Improved UAV Small Object Detection Algorithm Based on YOLOv5

  • 摘要: 小目标由于可用特征少、纹理模糊等因素,一直是目标检测领域中的一个难点。针对无人机小目标检测中的误检与漏检问题,提出了一种无人机小目标检测算法LASD-YOLOv5。设计了一种极化自注意力机制,以更准确地提取微小特征;引入加权双向特征金字塔网络,替换路径聚合网络,以加强对底层特征的利用,对检测头进行解耦,以提高模型的收敛速度。同时,针对当前无人机小目标数据集中小目标占比少与场景不全面的问题,贡献了一个多场景低慢小无人机目标数据集LASD-D。结果表明,所提算法在LASDD数据集上的平均精度为98.29%,相比原网络提升了2.87%,同时也优于YOLOv7, YOLOv8与QueryDet等主流算法,完全满足无人机小目标检测领域的需求。

     

    Abstract: The detection of small-scale targets, characterized by limited available features and unclear textures, has perennially posed a challenge in the field of object detection. To address issues related to false positives and false negatives unmanned aerial vehicle(UAV) targets, we propose an improved UAV small-target detection algorithm, termed LASD-YOLOv5. This algorithm introduces a polarized selfattention mechanism to more accurately extract minute features, incorporates a weighted bidirectional feature pyramid network to replace the path aggregation network, thus enhancing the utilization of low-level features. Furthermore, it decouples the detection head to expedite model convergence. Additionally, to tackle the scarcity of small targets and incomplete scene coverage in existing UAV small-target datasets, we contribute a multi-scene, low-speed, small UAV target dataset(LASD-D).

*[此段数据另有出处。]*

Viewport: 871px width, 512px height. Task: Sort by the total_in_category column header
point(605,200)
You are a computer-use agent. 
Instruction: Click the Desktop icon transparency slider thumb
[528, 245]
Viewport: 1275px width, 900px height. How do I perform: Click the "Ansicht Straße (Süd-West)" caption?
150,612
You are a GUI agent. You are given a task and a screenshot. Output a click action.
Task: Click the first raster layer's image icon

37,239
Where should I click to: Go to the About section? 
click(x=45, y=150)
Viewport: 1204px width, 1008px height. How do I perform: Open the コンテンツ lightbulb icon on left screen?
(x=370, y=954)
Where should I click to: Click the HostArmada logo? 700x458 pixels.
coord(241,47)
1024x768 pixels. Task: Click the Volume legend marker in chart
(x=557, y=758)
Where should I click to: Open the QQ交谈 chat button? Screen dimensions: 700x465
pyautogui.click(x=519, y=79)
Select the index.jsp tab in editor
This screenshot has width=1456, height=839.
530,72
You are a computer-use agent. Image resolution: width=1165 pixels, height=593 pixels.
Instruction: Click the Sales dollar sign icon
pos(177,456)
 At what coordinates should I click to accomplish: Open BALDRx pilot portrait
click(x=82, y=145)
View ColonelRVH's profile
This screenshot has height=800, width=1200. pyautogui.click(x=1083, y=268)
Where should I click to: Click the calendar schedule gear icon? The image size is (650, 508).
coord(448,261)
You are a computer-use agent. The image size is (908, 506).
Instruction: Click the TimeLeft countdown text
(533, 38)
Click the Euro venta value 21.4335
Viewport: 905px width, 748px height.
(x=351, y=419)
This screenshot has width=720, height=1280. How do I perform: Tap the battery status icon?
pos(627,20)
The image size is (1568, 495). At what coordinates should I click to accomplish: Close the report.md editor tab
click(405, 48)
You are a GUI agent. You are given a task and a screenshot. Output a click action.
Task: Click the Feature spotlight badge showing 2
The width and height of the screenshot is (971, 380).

The experimental results demonstrate that our proposed algorithm achieves an average precision of 98. 29% in LASD-D, surpassing the baseline network by 2. 87%. Notably, it outperforms mainstream algorithms such as YOLOv7、 YOLOv8 and QueryDet, effectively meeting the demands of UAV small-target detection applications.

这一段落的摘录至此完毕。